Und warm. Die Luft roch anders, würziger, als die, die er bis vor kurzem noch eingeatmet hatte. Über sich hörte der Blonde die Bäume rauschen, weit in der Ferne ausgelassene Stimmen. Und gleich neben sich das ungläubige Keuchen Yohjis und Kens. Vorsichtig entzog er Ken seine Hand. „Ich nehme an, wir sind da“, sagte er leise und ehrfurchtsvoll. „Glaub ich auch“, gab Aya zurück und packte seine Tasche. Die anderen taten es ihm gleich, nachdem der Teleport mit einigen Zweigen bedeckt worden war.
Omi suchte in seiner Seitentasche nach einer Taschenlampe. Mit diesem wenigen Licht suchten sich die Vier einen Weg aus dem dichten Wald. Nachdem sie durch das Unterholz geirrt waren, kamen sie zu dem Rand des Waldes, wo die Lichtquelle ausgemacht wurde. Der Mond erhellte die Nacht genügend. Doch hier, wo auch immer dieses Hier war, war der Mond größer und voller am Himmel.
Bemüht sowohl sich den Weg zu merken als auch Ausschau nach einer Hütte zu halten, ging Omi hinter Aya her. Ihr Weg führte sie über ein brach liegendes Feld, das vermutlich schon von den Bauern in der Dreifelderwirtschaft bestellt wurde. Der Boden war trocken.
In der Dunkelheit konnte Omi schließlich einen schwarzen Schatten ausmachen. „Aya“, begann er und zog vorsichtig an der Tasche. „Da drüben muss ein Haus sein.“ Mit seiner Hand zeigte er in die Richtung.
Aya kniff die Augen zusammen und nickte nachdenklich. Die kleinen, hellen Punkte, vermutlich von Fackeln, flackerten unbeständig in der milden Brise des Windes. „Nenn mich ab jetzt nicht mehr so. Wir müssen unsere Rollen einnehmen“, meinte Aya träge.
"Okay, Lord von Ranberg." Omi lächelte seinen Leader an. Gemeinsam machten sie sich auf den Weg zu der Unterkunft, in der Hoffnung, es sei ein Gasthaus. Schließlich könnten sie dort Pferde und vielleicht sogar landestypische und vor allem zeitgemäße Kleidung kaufen.
Wie sie die synthetischen Taschen allerdings ohne Aufsehen in ihre Quartiere bringen konnten, war dem Jüngsten noch ein Rätsel.

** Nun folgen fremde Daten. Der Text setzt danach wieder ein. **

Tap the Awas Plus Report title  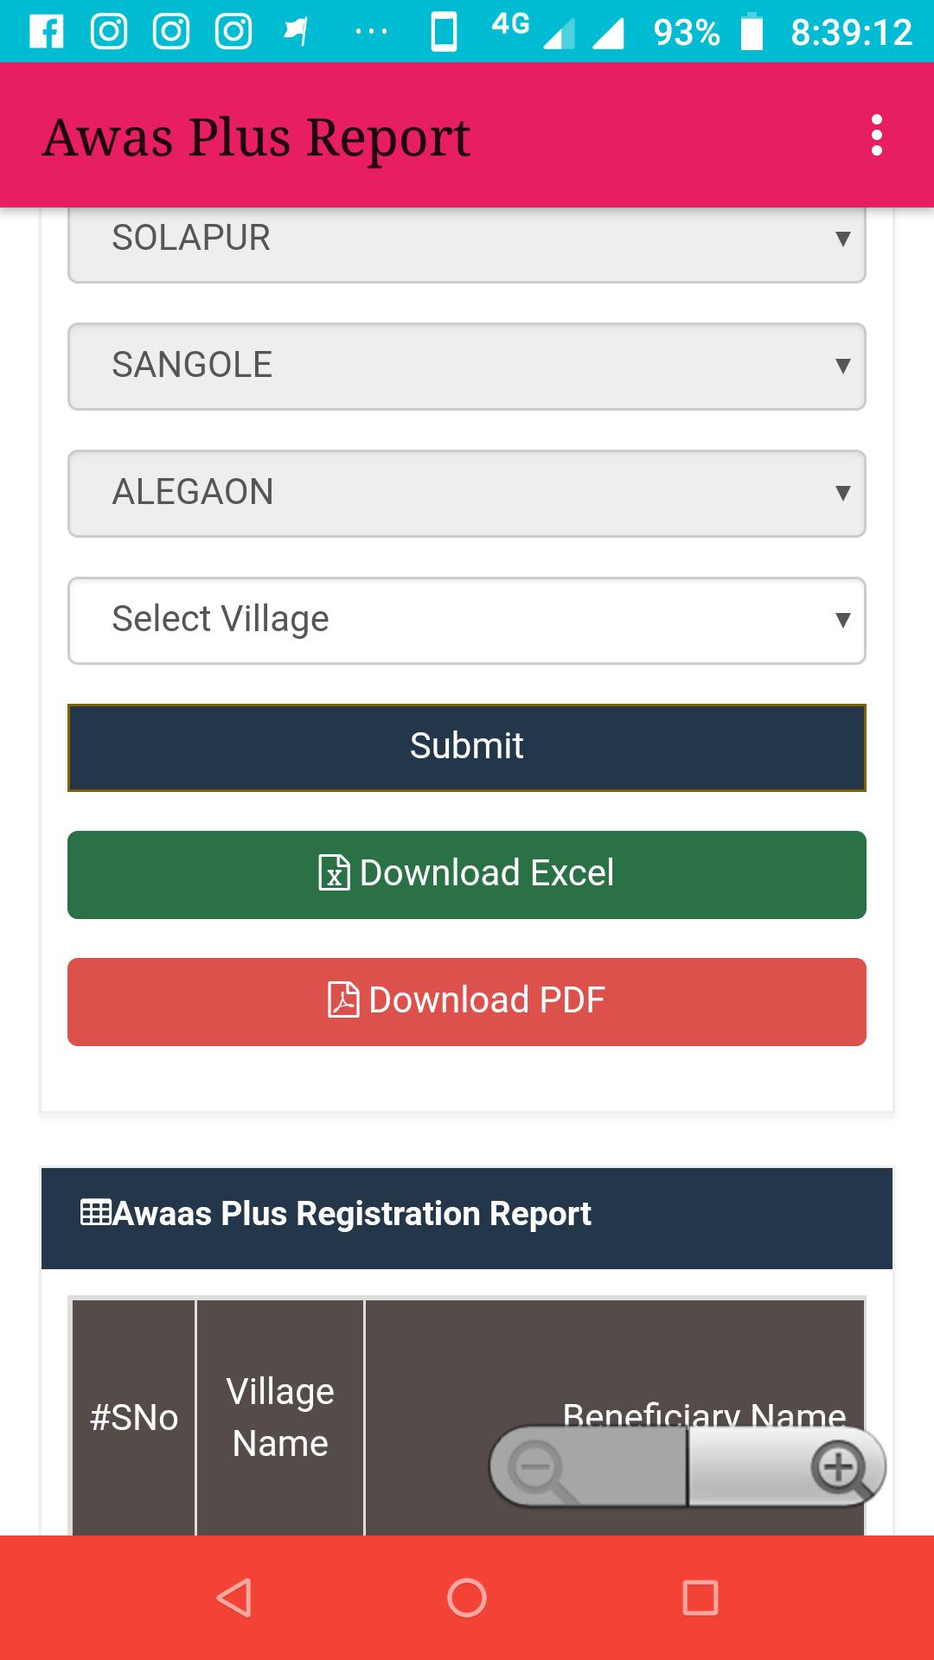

Hier gab es noch keine Taschen, die so komfortabel waren. Tücher aus Wolle oder Leinen, wenn es gut ging, war hier alles, was als Tragemöglichkeit verwendet werden konnte. Vielleicht konnte jeder eine Decke über die Tasche legen, dachte Omi.
Ähnliche Gedanken schossen Yohji durch den Kopf. In ihrer momentanen Kleidung waren sie doch mehr als nur auffällig. Und selbst in der dunkelsten Spelunke würde man sich über ihren Aufzug wundern.

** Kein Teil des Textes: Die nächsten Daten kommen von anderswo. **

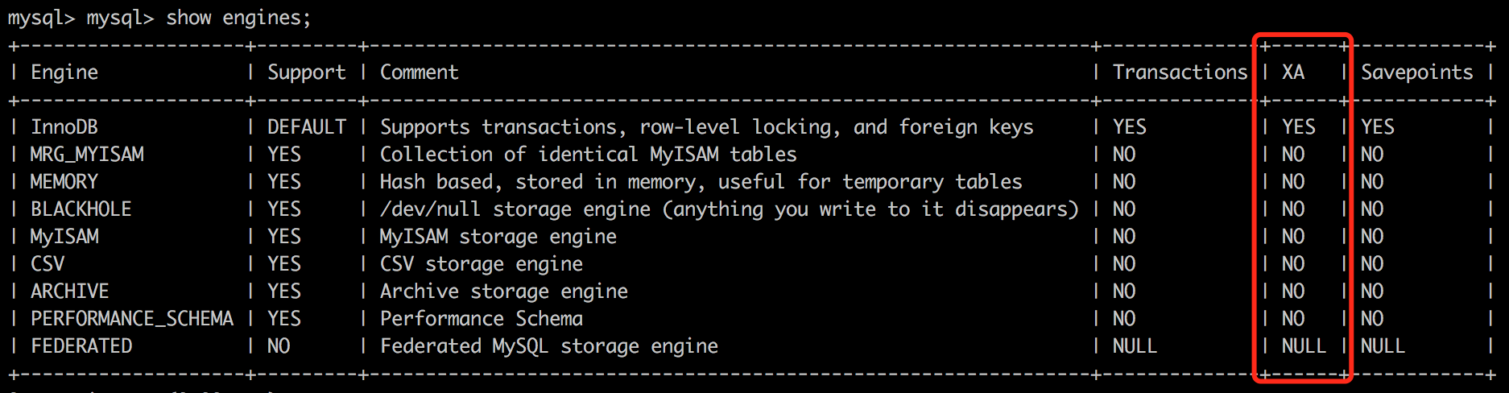Viewport: 1509px width, 393px height.
Task: Click the FEDERATED engine name
Action: [x=81, y=346]
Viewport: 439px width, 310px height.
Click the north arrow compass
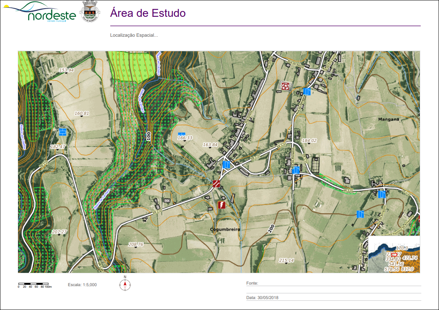click(x=125, y=285)
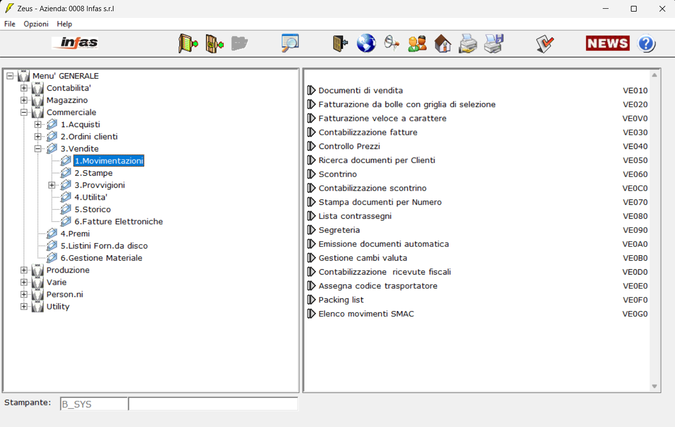Image resolution: width=675 pixels, height=427 pixels.
Task: Expand the 3.Provvigioni tree node
Action: [52, 185]
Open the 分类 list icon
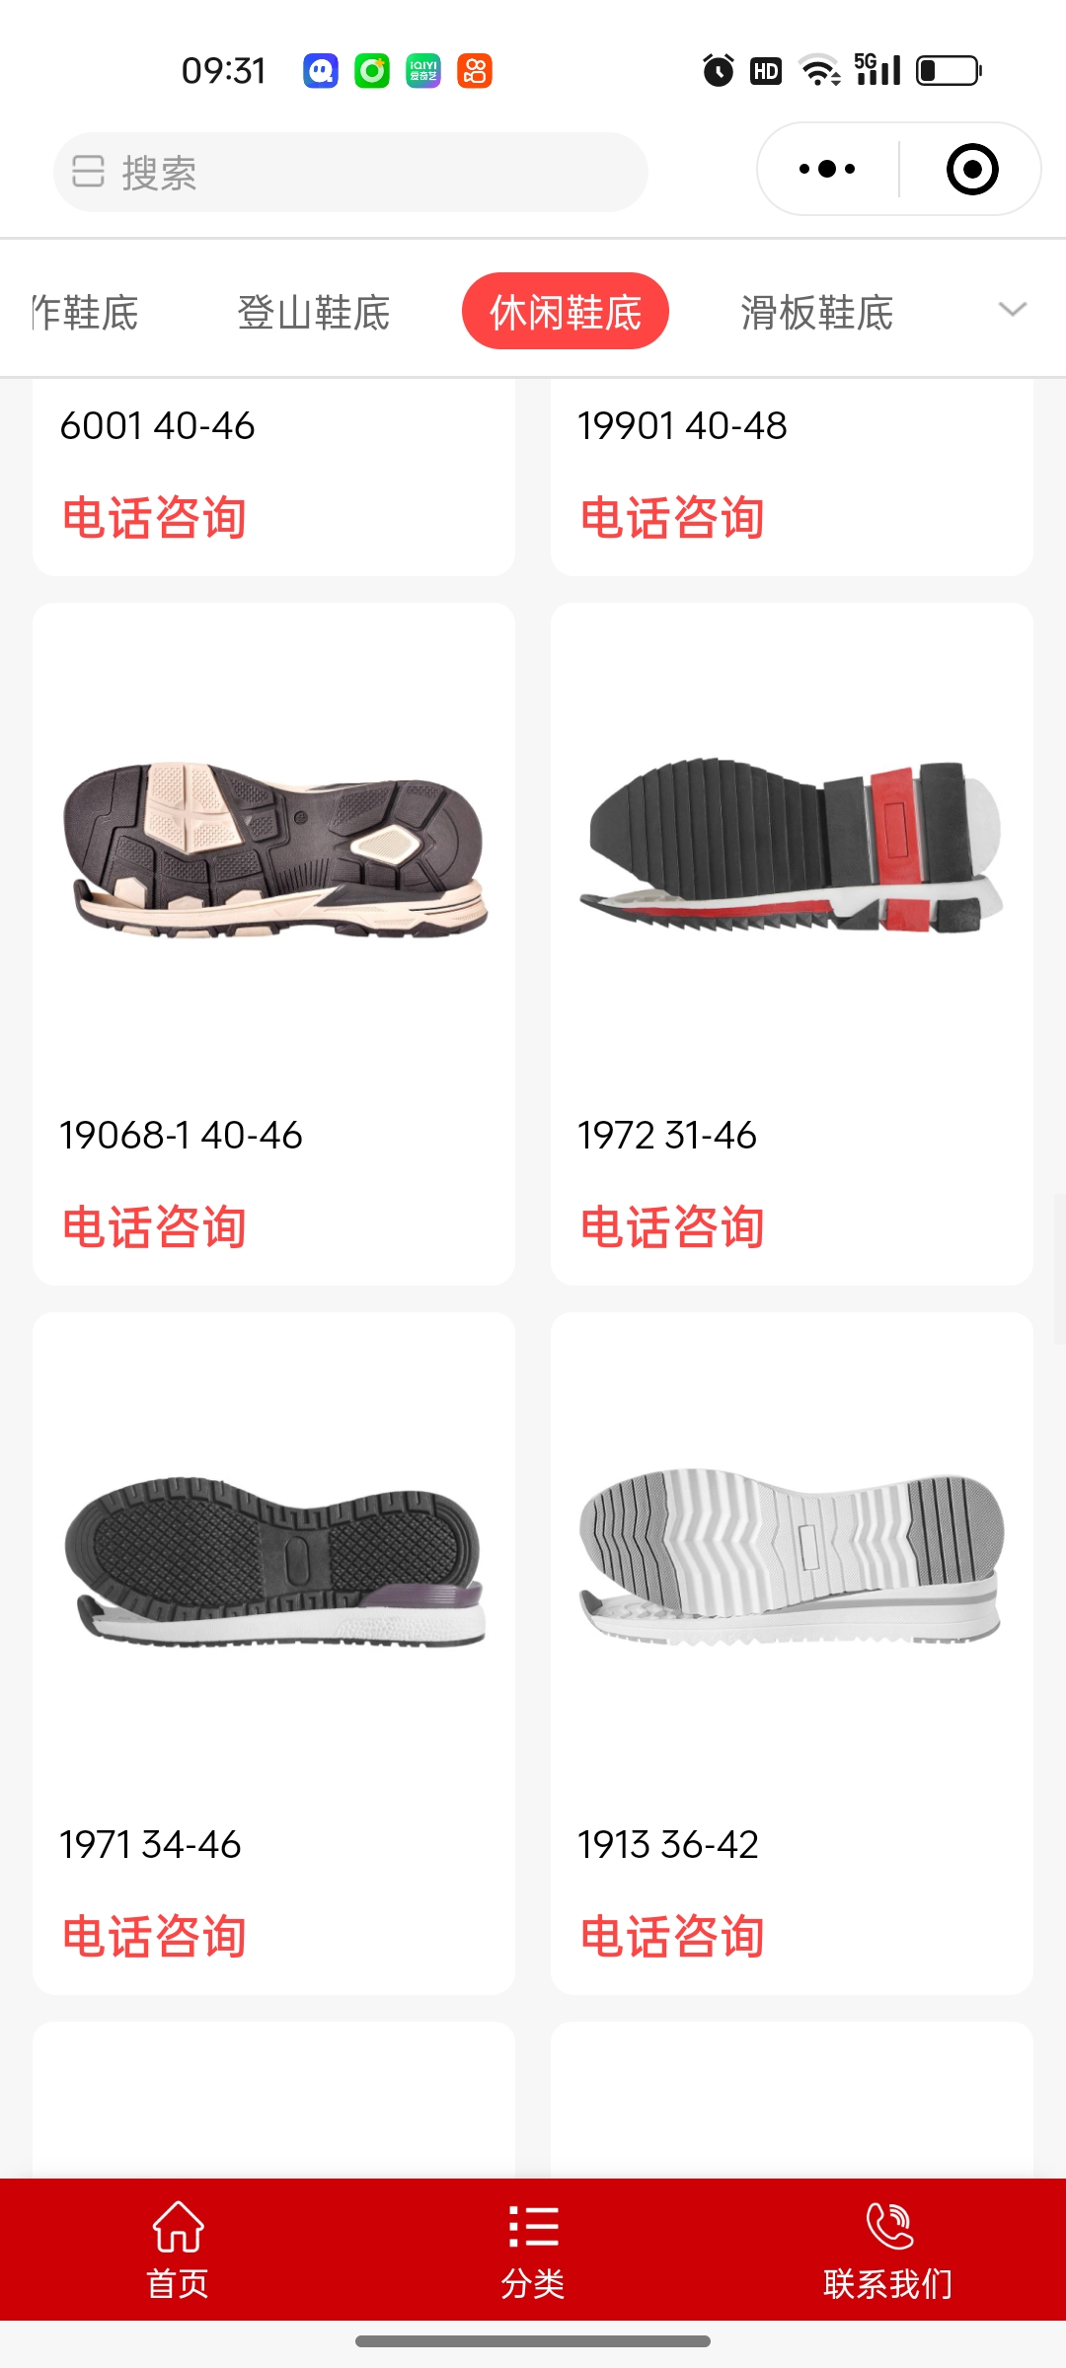Image resolution: width=1066 pixels, height=2368 pixels. [x=533, y=2227]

Der Wind umschmeichelte sein Gesicht warm. Viel zu warm war die Kleidung. Aber in Tokio war tiefster Winter. Und hier? Sommer. Sommersonnenwende. "Ähm… Jungs. Wir müssen nachher noch unsere Kleidung tauschen.", sagten Omi und Yohji gleichzeitig. Sie lachten sich gegenseitig an. Vorsichtig stellte der Blonde seine Tasche auf den ausgetrockneten Untergrund.
Nachdem er den Reißverschluss geöffnet hatte, holte Omi einen dunkelbraunen, alt aussehenden Mantel aus der Tasche. Und dazu ein paar Hosen, die ihm wirklich nicht gefielen und kratzten. Und dennoch musste Omi sich umziehen, wenn er nicht auffallen wollte.
Rasch und leise wechselten die Männer im Dunkeln ihre Kleider. Diese altmodischen Trachten fühlten sich ungewohnt an, aber immerhin würden sie nun nicht mehr wie bunte Hunde rumlaufen.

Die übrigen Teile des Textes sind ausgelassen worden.